** Begin Extract provided **

Walter has spent the past four years as Schapiro’s closest confidant and behind-the-scenes adviser, while shunning the spotlight. “She’s sincere and dedicated, and the administration knows where she stands,” says Paul Atkins, a former Republican commissioner who’s now chief executive of Patomak Global Partners, a consulting firm.
Walter has shown signs that she may forge a more pro-regulation path than Schapiro. In July, Schapiro and the two Republican commissioners voted in favor of a rule that allows brokerages to report some trades to a central database a day after they occur. Walter wanted the information recorded in real time, saying the exemption would “ensure that the industry remains one step or one day ahead of the regulators.”
Whoever runs the SEC will have to deal with a politically polarized commission and manage an unwieldy bureaucracy that’s been criticized for missing financial frauds. The chairman will also have to grapple with high-frequency trading and a fragmented market structure in which trading takes place on multiple electronic exchanges. That complexity helps spark disruptions like the so-called flash crash, a May 6, 2010, market drop that temporarily erased $862 billion from stock values. Complicating matters for the Democrats, Schapiro’s departure will temporarily leave the commission evenly divided between two Democrats and two Republicans, making it even harder to enact controversial policies. “With the two-two division, in many ways the best we can hope for in the short term is sort of a stalemate,” says Roper.
Schapiro, 57, joined the SEC in January 2009, and was immediately confronted with fallout from the financial crisis and revelations that it had missed the multibillion-dollar Ponzi schemes run by Bernard Madoff and R. Allen Stanford. While Schapiro was credited with rebuilding confidence in the agency, she’s been criticized for not punishing high-level banking executives and for acting slowly to institute the Dodd-Frank Act’s financial regulations. Two years after Congress handed the SEC the challenge of crafting almost 100 rules, the agency is behind schedule on about half, according to a tally by law firm Davis Polk & Wardwell. “It was harder than I thought it was going to be,” Schapiro said of her tenure during an October interview with Bloomberg News. “You have this nice little box of things you want to do all tied up with a bow, and you walk in the door, and it’s very hard to keep at least one eye on that agenda while you’re dealing with the flash crashes and the new legislation and the whole range of things that happened.”

** End Extract provided **

• [Stated task]
Check these statements against the passage on SEC leadership, answering yes or no for each and quoting the words from the passage that decide it. 1. Walter voted in favor of the July rule allowing brokerages to report some trades a day after they occur. 2. The flash crash temporarily erased $862 billion from stock values. 3. Schapiro joined the SEC in January 2009.

** Begin Data block **

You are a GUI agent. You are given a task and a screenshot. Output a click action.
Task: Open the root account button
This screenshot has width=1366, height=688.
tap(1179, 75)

** End Data block **

• [Answer to this problem]
1. No: "Schapiro and the two Republican commissioners voted in favor of a rule" and "Walter wanted the information recorded in real time"
2. Yes: "a May 6, 2010, market drop that temporarily erased $862 billion from stock values"
3. Yes: "Schapiro, 57, joined the SEC in January 2009"